President Obama meets with union leaders Monday. Unions worry that the Senate healthcare reform bill's 'Cadillac tax' on expensive health-insurance policies could affect its members.
Any final healthcare bill that emerges from Congress will almost certainly contain a tax on high-cost insurance plans. But will that levy only apply to truly expensive, "Cadillac" policies? Or will it hit some Chevrolet-level plans, as well?
That’s the question facing the administration today as union leaders visit the White House to talk healthcare with President Obama. Unions – a key source of support for Obama – argue that a tax on insurance plans costing more than $23,000 a year could affect a significant number of their workers.
The problem for the unions is that the president appears open to negotiations on a tax on expensive health policies as a means of paying for a healthcare overhaul.
“The president has said that he thinks that this excise tax on ‘Cadillac plans’ is important.

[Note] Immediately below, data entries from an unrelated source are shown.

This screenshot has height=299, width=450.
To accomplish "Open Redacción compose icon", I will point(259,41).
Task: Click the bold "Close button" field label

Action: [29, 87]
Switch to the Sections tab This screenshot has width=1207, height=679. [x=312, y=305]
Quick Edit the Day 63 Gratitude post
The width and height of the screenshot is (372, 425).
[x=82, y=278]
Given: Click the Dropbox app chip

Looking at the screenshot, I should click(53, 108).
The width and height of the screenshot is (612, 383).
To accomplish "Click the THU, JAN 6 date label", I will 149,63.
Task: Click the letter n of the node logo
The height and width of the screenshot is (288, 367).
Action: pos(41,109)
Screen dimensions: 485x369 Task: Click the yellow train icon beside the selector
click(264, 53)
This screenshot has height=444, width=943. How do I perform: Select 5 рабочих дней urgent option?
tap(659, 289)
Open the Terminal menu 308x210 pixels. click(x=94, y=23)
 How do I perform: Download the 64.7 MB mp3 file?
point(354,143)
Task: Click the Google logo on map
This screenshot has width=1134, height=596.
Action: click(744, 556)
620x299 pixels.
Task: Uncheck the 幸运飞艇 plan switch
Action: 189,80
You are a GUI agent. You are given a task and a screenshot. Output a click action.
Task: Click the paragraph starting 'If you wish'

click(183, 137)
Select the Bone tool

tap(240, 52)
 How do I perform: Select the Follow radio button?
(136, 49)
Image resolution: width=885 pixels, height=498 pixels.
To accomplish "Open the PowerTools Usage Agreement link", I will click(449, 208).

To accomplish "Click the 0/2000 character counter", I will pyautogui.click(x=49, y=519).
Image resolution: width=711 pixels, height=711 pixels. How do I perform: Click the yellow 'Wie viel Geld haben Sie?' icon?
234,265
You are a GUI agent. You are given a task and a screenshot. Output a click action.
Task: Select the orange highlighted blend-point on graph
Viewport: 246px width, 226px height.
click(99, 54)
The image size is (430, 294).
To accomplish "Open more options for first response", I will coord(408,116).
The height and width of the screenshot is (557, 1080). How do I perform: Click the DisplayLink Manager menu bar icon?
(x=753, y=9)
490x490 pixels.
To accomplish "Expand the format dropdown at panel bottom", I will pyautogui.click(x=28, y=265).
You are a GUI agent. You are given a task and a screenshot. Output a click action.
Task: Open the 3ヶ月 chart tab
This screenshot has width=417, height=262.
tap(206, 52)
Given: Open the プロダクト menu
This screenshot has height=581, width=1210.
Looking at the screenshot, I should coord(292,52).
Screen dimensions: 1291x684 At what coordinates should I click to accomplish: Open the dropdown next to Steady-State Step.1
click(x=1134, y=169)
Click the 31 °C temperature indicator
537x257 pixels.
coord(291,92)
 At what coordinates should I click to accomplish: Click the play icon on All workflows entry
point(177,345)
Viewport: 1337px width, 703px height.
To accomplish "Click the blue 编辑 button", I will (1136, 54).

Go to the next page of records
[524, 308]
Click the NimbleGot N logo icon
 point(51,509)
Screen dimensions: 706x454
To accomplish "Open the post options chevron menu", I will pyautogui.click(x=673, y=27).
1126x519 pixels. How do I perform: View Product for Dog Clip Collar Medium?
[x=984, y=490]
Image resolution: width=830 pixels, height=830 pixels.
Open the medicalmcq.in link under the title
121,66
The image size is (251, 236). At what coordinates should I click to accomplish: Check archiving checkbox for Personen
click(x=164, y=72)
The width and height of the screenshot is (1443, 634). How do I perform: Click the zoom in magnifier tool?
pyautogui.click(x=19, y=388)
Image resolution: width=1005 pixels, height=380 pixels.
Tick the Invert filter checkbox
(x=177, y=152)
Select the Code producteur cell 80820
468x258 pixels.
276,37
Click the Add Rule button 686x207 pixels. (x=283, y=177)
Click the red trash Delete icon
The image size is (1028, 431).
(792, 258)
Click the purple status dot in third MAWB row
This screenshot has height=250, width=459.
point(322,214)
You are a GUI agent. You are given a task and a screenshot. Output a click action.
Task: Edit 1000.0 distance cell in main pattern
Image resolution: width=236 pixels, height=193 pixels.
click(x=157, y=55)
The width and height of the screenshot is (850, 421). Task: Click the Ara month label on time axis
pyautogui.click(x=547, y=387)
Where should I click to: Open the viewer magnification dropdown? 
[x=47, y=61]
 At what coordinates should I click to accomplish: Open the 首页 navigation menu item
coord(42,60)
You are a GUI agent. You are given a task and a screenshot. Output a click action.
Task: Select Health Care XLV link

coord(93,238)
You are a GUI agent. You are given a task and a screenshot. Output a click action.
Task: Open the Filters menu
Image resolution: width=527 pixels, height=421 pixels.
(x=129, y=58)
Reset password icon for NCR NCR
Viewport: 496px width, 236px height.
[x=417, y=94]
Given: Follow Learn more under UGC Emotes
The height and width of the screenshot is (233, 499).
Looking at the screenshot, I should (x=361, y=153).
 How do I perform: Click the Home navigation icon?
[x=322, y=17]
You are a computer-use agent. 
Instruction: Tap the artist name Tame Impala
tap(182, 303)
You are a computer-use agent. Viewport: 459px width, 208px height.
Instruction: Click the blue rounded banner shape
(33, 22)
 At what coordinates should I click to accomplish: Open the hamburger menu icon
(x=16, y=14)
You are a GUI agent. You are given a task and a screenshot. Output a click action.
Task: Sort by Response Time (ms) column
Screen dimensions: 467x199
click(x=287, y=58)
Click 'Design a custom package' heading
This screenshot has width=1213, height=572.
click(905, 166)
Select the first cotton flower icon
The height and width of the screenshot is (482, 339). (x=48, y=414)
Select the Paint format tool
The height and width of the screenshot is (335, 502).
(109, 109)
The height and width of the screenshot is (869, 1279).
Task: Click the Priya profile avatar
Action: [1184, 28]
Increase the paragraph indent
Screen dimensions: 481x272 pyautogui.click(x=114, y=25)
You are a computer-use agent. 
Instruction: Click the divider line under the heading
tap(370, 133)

He’s been convinced by experts across the ideological spectrum that say this is one of those things that genuinely slows the growth rate of costs,” said Christina Romer, chair of the White House Council of Economic Advisers, in a Sunday ABC broadcast interview.
The so-called “Cadillac tax” is a key financing component of the Senate version of healthcare reform legislation. Under this tax, insurers would have to pay a 40 percent levy on policies they issue that cost more than $8,500 a year for an individual or $23,000 for a family.